But how, clearance holders ask, can we take part?  We want to pull together, so what do we do?  The answer has been here all along; we’ve known it intuitively. Never, until now, have we really had an immediate need in this generation to act upon it. We know that loose lips sink ships. But now we know that our eyes catch spies, catch killers…and the criminal killers they might report to.

Each of the terrorists, foreign or domestic, has a face, a name, and an address, and now they too will know fear. World law enforcement is seeking them, and every day more Americans become more astute in what to watch for and report. We, who are entrusted with the nation’s most closely guarded secrets, should be the role models of awareness.
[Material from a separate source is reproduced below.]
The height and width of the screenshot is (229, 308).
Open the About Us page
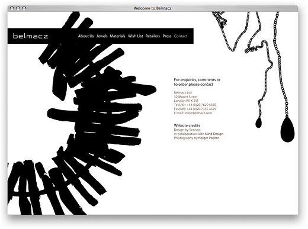click(86, 36)
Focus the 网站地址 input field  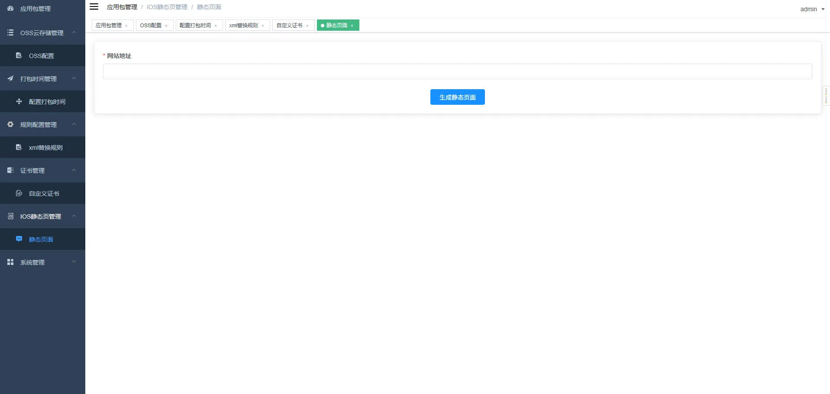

There are many practical hurdles to overcome, and the road won’t be easy. Whereas yesterday we weren’t aware of the domestic threat, today we know who to call if something just doesn’t seem right. We help each other. Americans are pulling together. We watch our surroundings in ways we didn’t before.

We are protecting ourselves, informing ourselves, and not letting fear defeat us before we’ve entered the fight. No one today will turn away if a security problem seems to require action. We contact authorities, offer assistance to others, and make sure someone takes action to protect us. If we see a better way, we speak up.

The only thing we have to fear is fear itself.  Now the cowards who murder our people really have something to fear.

We are out to get them.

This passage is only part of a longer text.